CN107506778A

CN107506778A - A kind of mass data clustering processing method based on minimum spanning tree

Info

Publication number: CN107506778A
Application number: CN201710467400.7A
Authority: CN
Inventors: 程林; 贺海磊; 刘满君; 周勤勇; 张彦涛; 梁才浩; 刘琛; 江轶
Original assignee: Tsinghua University; State Grid Corp of China SGCC; China Electric Power Research Institute Co Ltd CEPRI; Electric Power Research Institute of State Grid Jiangsu Electric Power Co Ltd
Current assignee: Tsinghua University; State Grid Corp of China SGCC; China Electric Power Research Institute Co Ltd CEPRI; Electric Power Research Institute of State Grid Jiangsu Electric Power Co Ltd
Priority date: 2017-06-20
Filing date: 2017-06-20
Publication date: 2017-12-22

Abstract

A kind of mass data clustering processing method based on minimum spanning tree of the present invention, belongs to taxology and data mining algorithm technical field.This method establishes the mass data tree of full-mesh according to the Prim algorithm of minimum spanning tree；Applicable distance metric is determined according to the physical significance of mass data, and the side right value of mass data minimum spanning tree is determined according to distance metric rule；According to the corresponding node incidence matrix of mass data minimum spanning tree structural generation, pass through the redundant data in symmetrical treatment deletion of node incidence matrix；With reference to the weight diversity factor of the mass data incidence matrix difference several sections of points of computed altitude, and it is ranked up according to magnitude relationship；The longer sides of node weights diversity factor higher point are removed according to the actual physical meaning of mass data, so as to obtain the sample point cluster of ideal quantity.The present invention can carry out data clusters processing to mass data, can reduce the difficulty of subsequent data analysis.

Description

A kind of mass data clustering processing method based on minimum spanning tree

Technical field

A kind of mass data clustering processing method based on minimum spanning tree of the present invention, belongs to taxology and data mining is calculated Law technology field.

Background technology

With the progress of computer science, because sample size is huge in increasing data analysis, sample point is difficult to Described according to unified distribution form, it is therefore desirable to carry out the data clusters processing of early stage.Cluster is will be a series of related Data object is combined with each other, so as to form the method for the stronger data acquisition system of some dependency relations so that in each data set Multiple objects in conjunction have each other more closely contacts relation.

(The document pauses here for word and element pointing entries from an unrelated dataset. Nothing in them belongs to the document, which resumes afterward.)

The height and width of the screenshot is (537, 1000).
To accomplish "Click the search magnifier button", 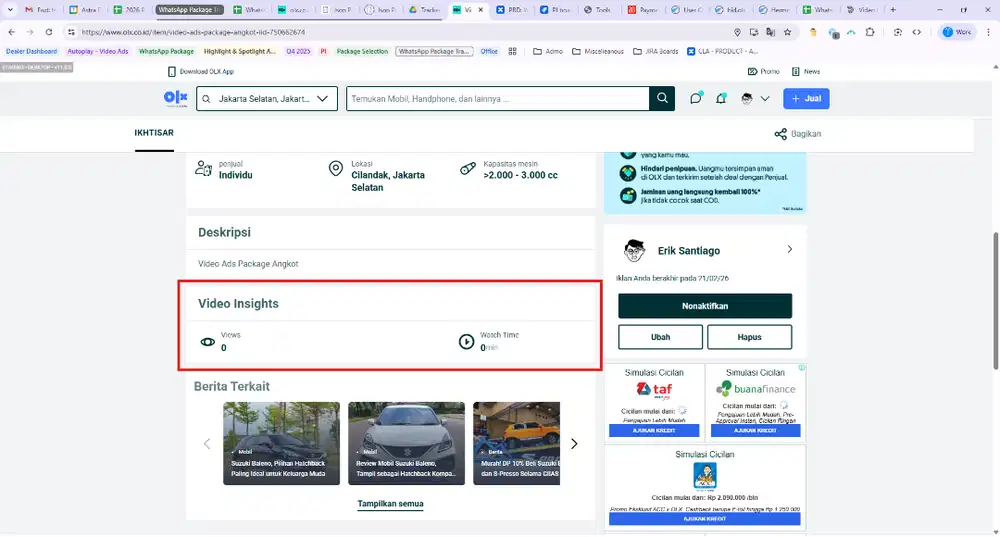I will [x=662, y=99].
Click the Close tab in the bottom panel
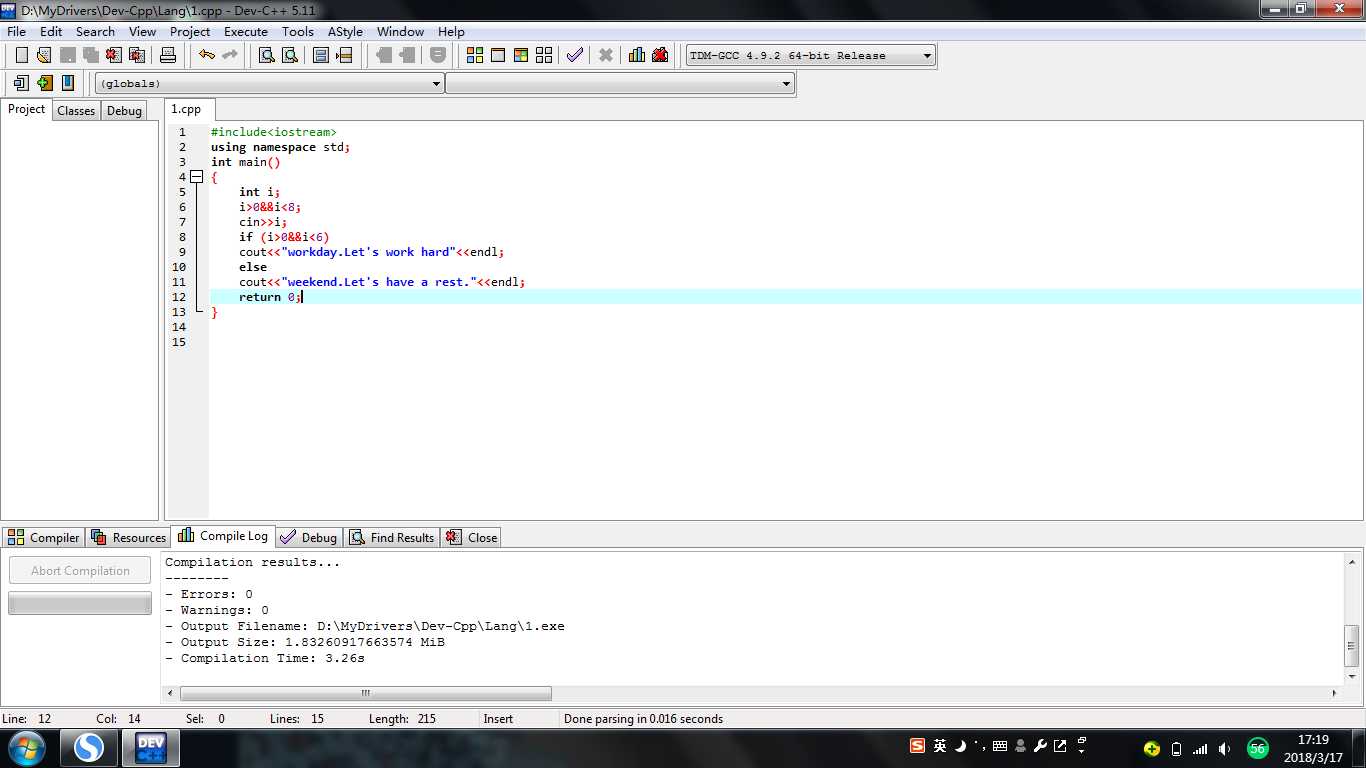Screen dimensions: 1366x768 point(471,537)
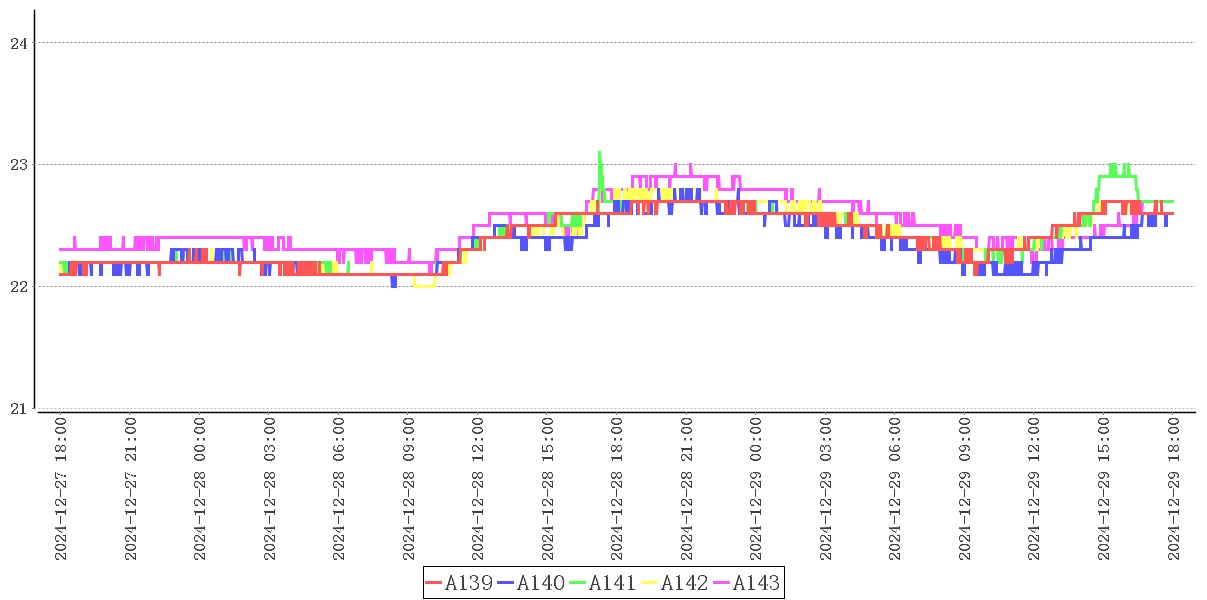Click the y-axis value 23 label

click(17, 165)
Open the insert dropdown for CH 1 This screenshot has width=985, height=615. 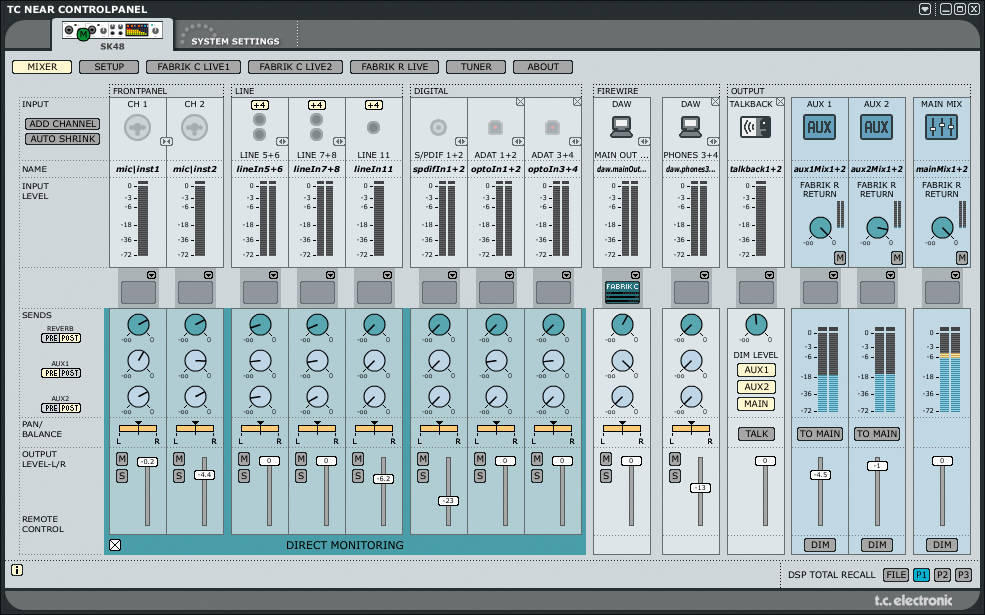click(x=151, y=274)
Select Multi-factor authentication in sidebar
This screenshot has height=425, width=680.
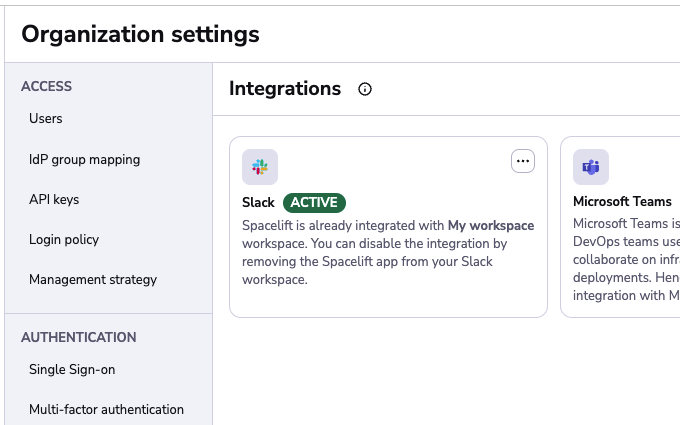click(x=106, y=409)
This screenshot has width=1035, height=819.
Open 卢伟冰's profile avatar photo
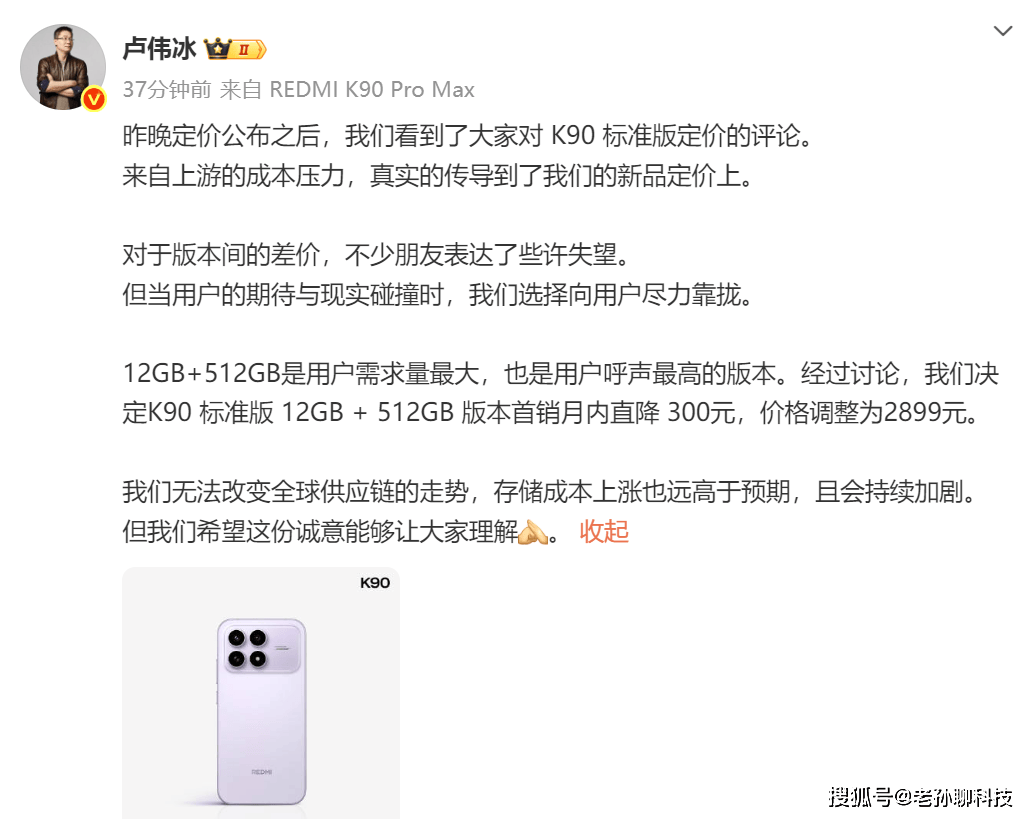(x=63, y=67)
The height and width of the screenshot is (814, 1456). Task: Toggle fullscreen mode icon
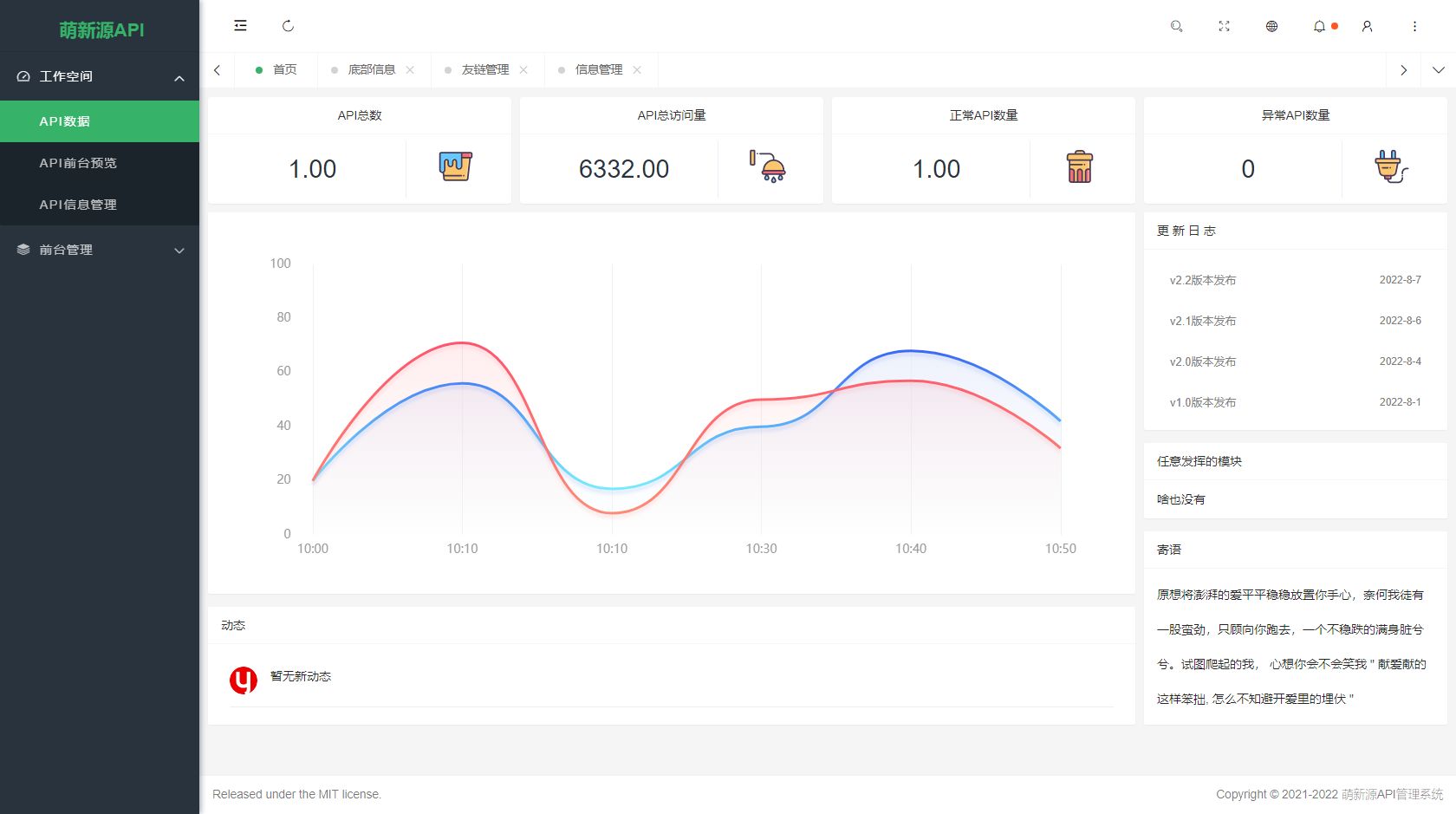pyautogui.click(x=1224, y=26)
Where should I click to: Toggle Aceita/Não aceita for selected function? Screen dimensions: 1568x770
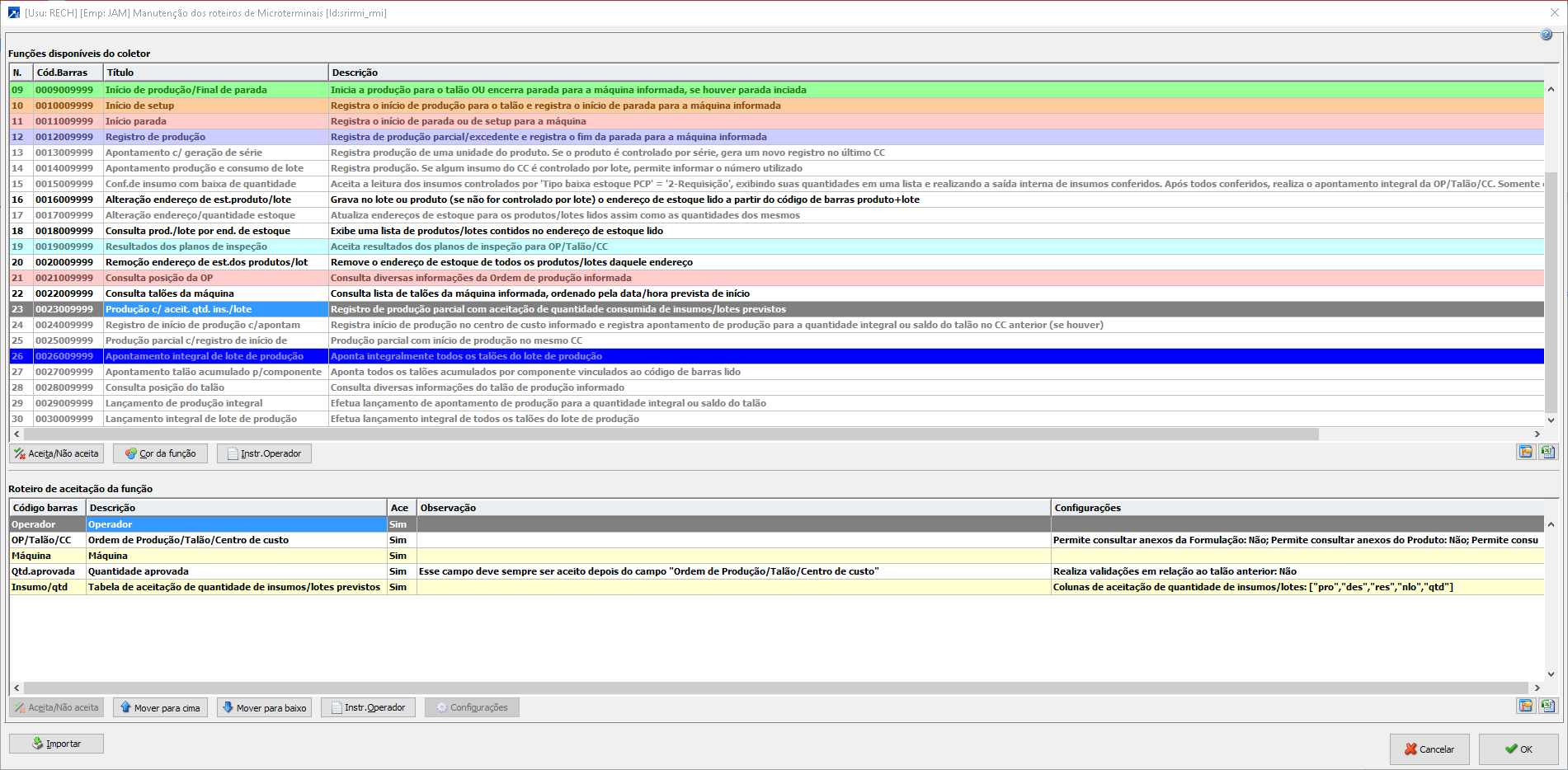(56, 453)
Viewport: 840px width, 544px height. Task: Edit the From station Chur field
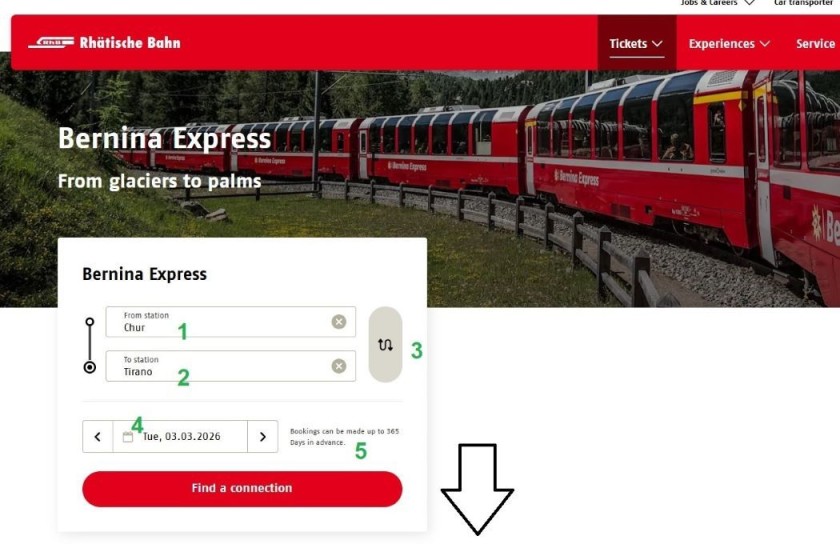230,322
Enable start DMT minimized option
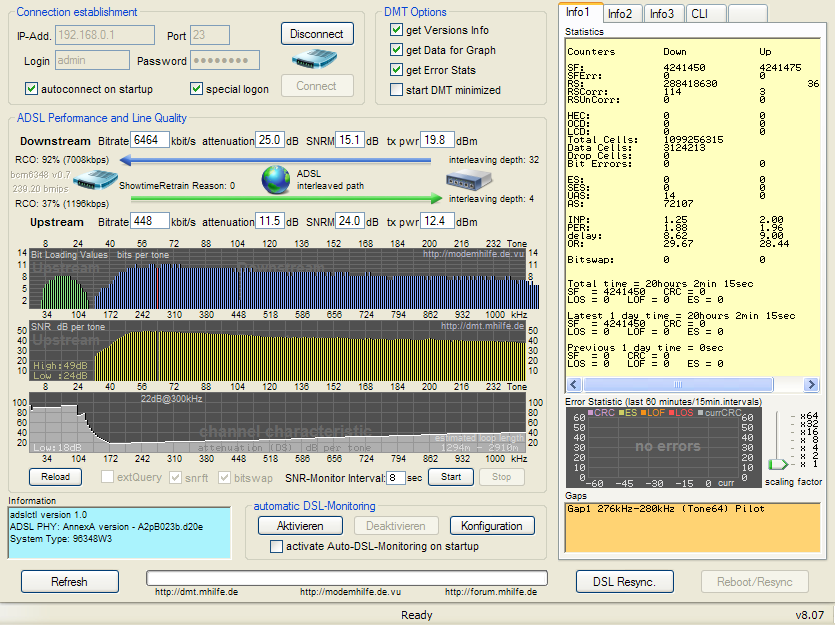This screenshot has width=835, height=625. pos(396,90)
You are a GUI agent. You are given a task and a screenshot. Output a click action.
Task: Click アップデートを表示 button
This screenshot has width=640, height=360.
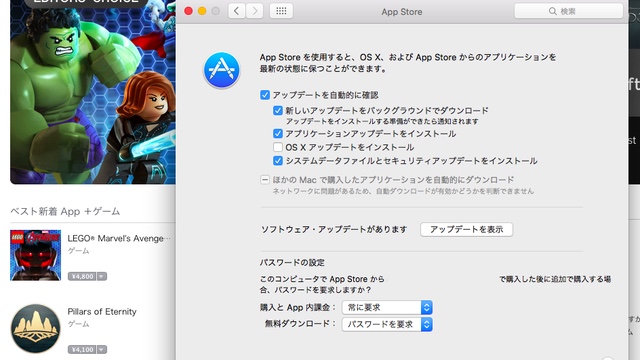click(467, 229)
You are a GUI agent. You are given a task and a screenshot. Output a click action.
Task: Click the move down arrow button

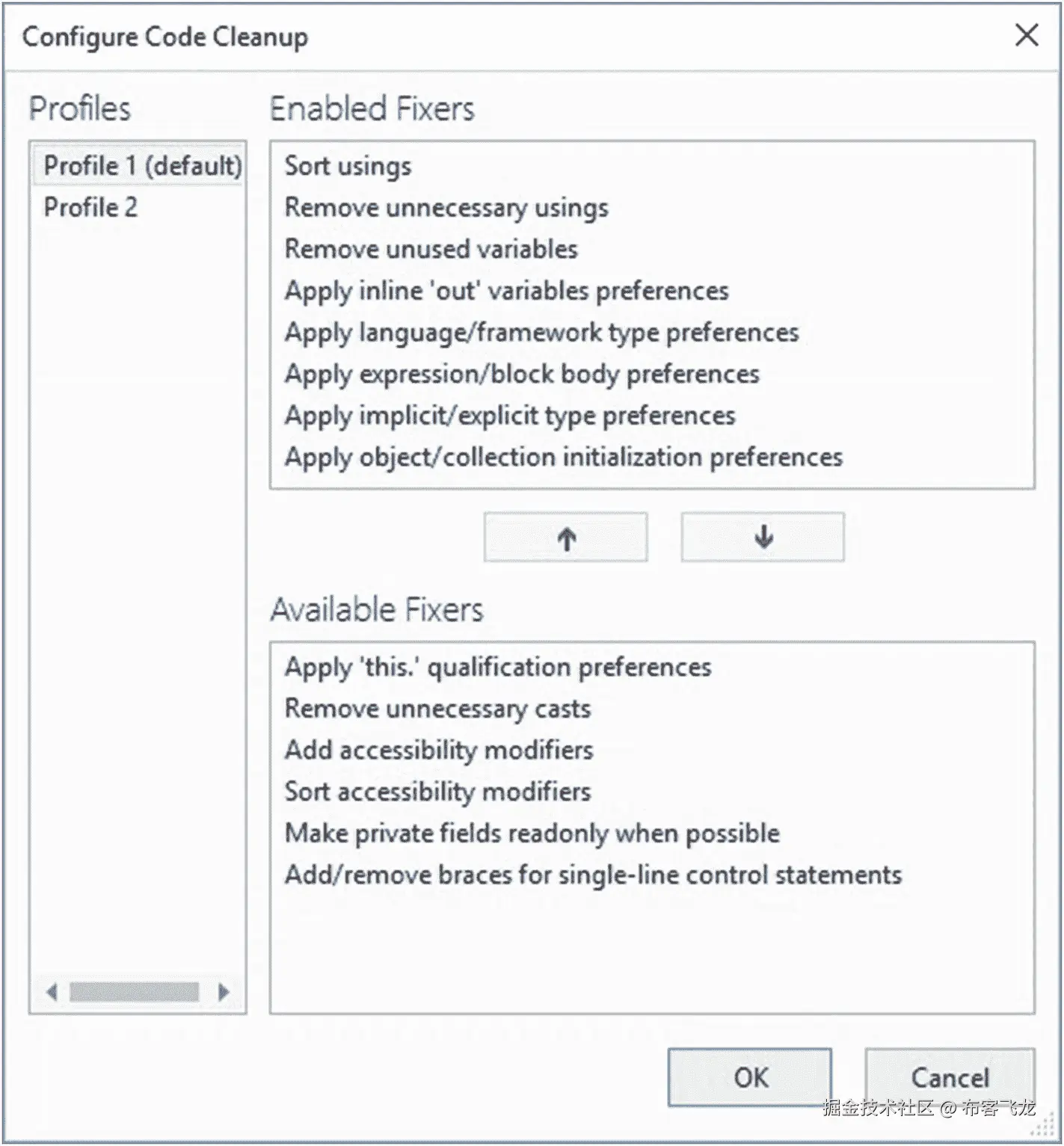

Currently used clustering method includes k-means clustering methods, hierarchical clustering method and fuzzy clustering algorithm etc..These The most selections for depending on original state of method, cluster is judged according to completely in accordance with the distance between sample point measurement, right Some have the sample clustering effect of specific physical significance and bad.

But in the application scenarios of machine learning field and correlation, the large-scale data instruction of physical significance usually occurs Practice the scene of model, if not carrying out clustering processing to data, then training process internally stores to hardware and calculating speed is equal There is higher requirement.In addition, the cluster result obtained by commonly using clustering method is difficult to the concept for incorporating physical significance, therefore obtain The result arrived is often unsatisfactory, causes subsequent data analysis to be worked with model training and larger error occurs, and then correlation is ground The development studied carefully causes heavy losses.In order to improve this problem, it is necessary to be improved on the basis of traditional clustering method, use The new mode sample data stronger to physical significance is handled, so as to obtain preferable data result.

It is one of feasible method for avoiding above-mentioned error that manual decision's auxiliary is added in clustering algorithm.Conventional clustering method Process is single, the tediously long complexity of calculating process, it is difficult to incorporates the influence of artificial judgment decision-making, therefore most your pupil has been used in this patent A kind of improved sample point clustering method is devised into tree algorithm.Minimal spanning tree algorithm is the conventional algorithm in planning application field One of, the minimum spanning tree by calculating multiple nodes can realize that construction cost or other various aspects of performance are most in engineer applied Excellent design, and the tree of data point can be established, because the characteristics of its is concise, facilitates policymaker to be analyzed, Therefore it is suitable for being lifted the process performance of clustering method.

Weather condition information is usually used in the output forecasting problem of all kinds of distributed power sources in electric power research field.However, Due to more than weather condition species and data are numerous and diverse, therefore directly applied in can not actually calculating again.

The content of the invention

The purpose of the present invention is to propose to a kind of mass data clustering processing method based on minimum spanning tree, pass through Puli's nurse The clustering processing of mass data is realized in algorithm and human assistance decision-making, so as to provide support for subsequent data analysis work.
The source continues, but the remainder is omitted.